So, I have a thing for books. I typically read four to eight books at a time, and the bookshelves in my room are so full that I regularly have to take less essential junk out to make room for new books. Here's a picture of my non-fiction shelf, if you're curious:
I've read so many of these books that I make it a goal to revisit the ones I've already finished. To that end, I'll thoroughly annotate books I read to make sure that I know where my eyes should "fall" when thumbing through them. But a year or two ago, I began noticing an odd pattern: the books I revisited and the insights I remembered from them seemed to be exactly what I needed in that time of my life. It wasn't by deliberate action that this happened, of course; my decision to pick up a book that would later prove helpful came just as a spur of the moment impulse, a thought like "wouldn't it be nice to read that again?"
But as time went on, I started to observe my thoughts and feelings leading up to choosing that helpful book. I discovered that helpful books "call out to me." Whether it's the color of the spine or feelings I associate with the book, my mind will "catch hold" on something it signifies to me and make it seem more interesting that it normally does. It's almost like the book is "glowing" with significance, whereas others just seem the way they are by default.
Experimenting with this process, I discovered something else: if I let my unconscious mind take over when thumbing through the book, I'll usually land on the page that helps me the most. Here my habit for annotating comes in especially useful: if I flip to the right page, the underlines, boxes, and notes in the margins point me to what's most significant in that general area.
Realizing the potential in this phenomenon, I decided to use it consciously. For the past few weeks, I've begun most days by going over to my bookshelves, seeing which books have started "calling to me," and bringing them over to my desk. There, I thumb through the books, glean what it is I'm supposed to learn from them, and write those ideas down in an electronic notebook. To give you an idea of what this process is like, here's a brief excerpt from that journal:
The Qur'an: The alternation of day and night is a lesson to learn from God for those who have eyes to see. Night invariably follows day, but day invariably follows night. Night and day--sadness and happiness, pain and pleasure, etc.--are always together. Reference Heidegger, Hillman and Angels on heaven and hell. / The Crucible of Doubt: This life's uncertainty and estrangement is actually a salvation, one from the eternal stasis of Eden. This life's absurdity is what I need to grow, but not only that--it is what manifests the joy. Reference the above Qur'an quote and the Magician chapter of the Red Book on magic. / Emerson: Nature embosoms us all--she nourishes us and gives a new day to us every time we fall. We are continuallly in her womb. Poetry and philosophy reveal the truth and beauty behind the world, which are really one and the same. Truth and beauty are two sides of the same. / What We Talk about When We Talk about God: God is bigger and better and more awe-inspiring than we can comprehend at any moment. We need steps to open our minds to it. This is the day and the night, alternating so that I can be freed by each night.

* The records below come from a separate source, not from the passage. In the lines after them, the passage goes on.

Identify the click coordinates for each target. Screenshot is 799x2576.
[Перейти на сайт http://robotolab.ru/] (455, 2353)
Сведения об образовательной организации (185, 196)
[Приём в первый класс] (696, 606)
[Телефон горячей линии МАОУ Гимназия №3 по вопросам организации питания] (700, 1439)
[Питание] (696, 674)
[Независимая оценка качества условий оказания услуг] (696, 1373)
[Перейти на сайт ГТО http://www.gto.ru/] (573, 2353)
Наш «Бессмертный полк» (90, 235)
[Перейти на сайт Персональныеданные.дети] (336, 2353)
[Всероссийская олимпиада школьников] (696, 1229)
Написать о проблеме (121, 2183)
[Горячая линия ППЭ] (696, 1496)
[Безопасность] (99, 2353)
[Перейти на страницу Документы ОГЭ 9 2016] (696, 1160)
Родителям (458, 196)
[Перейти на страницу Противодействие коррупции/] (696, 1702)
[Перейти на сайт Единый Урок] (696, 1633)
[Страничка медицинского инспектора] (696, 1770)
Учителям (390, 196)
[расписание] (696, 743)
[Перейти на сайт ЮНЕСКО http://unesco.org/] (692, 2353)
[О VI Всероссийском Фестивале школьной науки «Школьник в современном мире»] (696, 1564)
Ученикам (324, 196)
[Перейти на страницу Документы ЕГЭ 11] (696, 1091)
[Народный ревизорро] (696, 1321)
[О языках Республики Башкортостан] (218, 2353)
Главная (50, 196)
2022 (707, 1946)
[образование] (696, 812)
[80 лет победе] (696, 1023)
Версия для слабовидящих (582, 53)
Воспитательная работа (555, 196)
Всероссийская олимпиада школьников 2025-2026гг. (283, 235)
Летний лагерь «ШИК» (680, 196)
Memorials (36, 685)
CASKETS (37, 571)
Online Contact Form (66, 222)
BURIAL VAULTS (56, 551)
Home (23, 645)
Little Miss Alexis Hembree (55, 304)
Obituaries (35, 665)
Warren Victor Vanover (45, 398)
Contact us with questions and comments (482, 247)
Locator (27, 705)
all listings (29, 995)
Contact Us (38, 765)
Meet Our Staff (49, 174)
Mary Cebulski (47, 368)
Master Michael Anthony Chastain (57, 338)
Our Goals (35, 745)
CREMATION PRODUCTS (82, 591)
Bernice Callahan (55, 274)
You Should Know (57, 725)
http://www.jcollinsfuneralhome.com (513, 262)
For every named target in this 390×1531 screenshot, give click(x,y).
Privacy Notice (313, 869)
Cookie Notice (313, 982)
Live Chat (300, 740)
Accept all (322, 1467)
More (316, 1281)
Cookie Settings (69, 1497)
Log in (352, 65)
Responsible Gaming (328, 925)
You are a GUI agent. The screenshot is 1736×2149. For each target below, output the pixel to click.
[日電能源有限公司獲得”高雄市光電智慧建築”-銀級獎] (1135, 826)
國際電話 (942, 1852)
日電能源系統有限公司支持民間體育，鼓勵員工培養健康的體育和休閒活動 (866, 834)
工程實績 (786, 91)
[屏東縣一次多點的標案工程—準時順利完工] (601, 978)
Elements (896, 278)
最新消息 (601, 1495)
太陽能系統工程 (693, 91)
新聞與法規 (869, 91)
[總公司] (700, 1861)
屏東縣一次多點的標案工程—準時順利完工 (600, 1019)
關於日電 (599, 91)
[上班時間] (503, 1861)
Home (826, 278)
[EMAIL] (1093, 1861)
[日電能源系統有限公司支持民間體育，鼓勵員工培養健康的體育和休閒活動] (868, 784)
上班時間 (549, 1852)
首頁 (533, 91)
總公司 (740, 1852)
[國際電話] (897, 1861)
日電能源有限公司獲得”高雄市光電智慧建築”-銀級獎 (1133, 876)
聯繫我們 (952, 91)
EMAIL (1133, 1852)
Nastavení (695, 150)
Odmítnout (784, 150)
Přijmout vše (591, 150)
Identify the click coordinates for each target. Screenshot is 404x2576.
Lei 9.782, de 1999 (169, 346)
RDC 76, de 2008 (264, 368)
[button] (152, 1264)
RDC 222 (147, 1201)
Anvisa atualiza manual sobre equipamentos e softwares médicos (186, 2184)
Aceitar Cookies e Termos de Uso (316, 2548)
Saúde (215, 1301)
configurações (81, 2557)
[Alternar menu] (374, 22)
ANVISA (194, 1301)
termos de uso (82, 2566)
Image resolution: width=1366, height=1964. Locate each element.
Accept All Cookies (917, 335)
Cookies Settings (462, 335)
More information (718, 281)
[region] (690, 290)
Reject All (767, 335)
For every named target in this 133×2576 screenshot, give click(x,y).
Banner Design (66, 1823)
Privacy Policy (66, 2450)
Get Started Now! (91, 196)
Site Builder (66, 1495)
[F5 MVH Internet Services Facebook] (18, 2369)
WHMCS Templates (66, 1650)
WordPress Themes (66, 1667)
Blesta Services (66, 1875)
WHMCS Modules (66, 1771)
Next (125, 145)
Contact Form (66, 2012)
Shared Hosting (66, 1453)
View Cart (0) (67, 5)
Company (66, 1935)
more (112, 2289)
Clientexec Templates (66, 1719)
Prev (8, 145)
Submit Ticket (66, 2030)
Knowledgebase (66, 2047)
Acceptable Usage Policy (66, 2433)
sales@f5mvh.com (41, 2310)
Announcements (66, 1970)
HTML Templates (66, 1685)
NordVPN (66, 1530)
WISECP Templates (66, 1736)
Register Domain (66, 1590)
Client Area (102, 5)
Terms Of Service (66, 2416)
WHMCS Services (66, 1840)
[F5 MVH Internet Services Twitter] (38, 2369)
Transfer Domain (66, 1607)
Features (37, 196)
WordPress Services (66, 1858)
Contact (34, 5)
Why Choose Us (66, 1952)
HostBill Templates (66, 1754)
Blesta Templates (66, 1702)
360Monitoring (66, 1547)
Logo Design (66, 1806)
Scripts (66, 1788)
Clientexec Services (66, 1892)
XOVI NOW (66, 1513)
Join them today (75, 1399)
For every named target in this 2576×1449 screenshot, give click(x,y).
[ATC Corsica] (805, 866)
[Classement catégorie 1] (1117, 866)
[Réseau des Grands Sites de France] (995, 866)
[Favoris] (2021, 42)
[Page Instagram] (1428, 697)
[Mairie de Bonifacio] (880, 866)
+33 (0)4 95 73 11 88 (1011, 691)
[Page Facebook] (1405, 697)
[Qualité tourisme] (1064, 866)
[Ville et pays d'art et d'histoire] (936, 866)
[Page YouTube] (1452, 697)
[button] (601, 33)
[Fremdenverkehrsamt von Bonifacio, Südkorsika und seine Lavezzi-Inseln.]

What was amazing about this particular use of my technique--and has been happening increasingly often--is that it all centered around a common theme, in this case how opposites and duality clearly manifest the whole. I came to the conclusion that some power is using these books to communicate certain ideas to me that I need to know. And I don't doubt for a minute that this power is God.
The point I'm trying to make is that this practice is really a method of personal revelation. I go to God with a question (either conscious or unconscious), and He uses the means at His disposal to communicate the answer to me. As Nephi says in the Book of Mormon: "the Lord God...speaketh unto men according to their language, unto their understanding," and I can't think of a language I speak better than the one used in the books I love reading! I sometimes wonder if God "led" me to this practice by giving me the impulse to buy all my books and to annotate them. But one thing's for certain: it's now a huge blessing in my life.
In conclusion, I'd encourage you to look for ways God can speak to you, especially those unique to you and your interests. Who knows? Maybe He'll speak to you in the words you pick up from others' conversations as you walk through a public place. Maybe He'll speak to you through the lyrics of songs that get stuck in your head for no apparent reason. I think all of these things and more are possible. Anyway, thanks for reading! I'm off to do some reading of my own.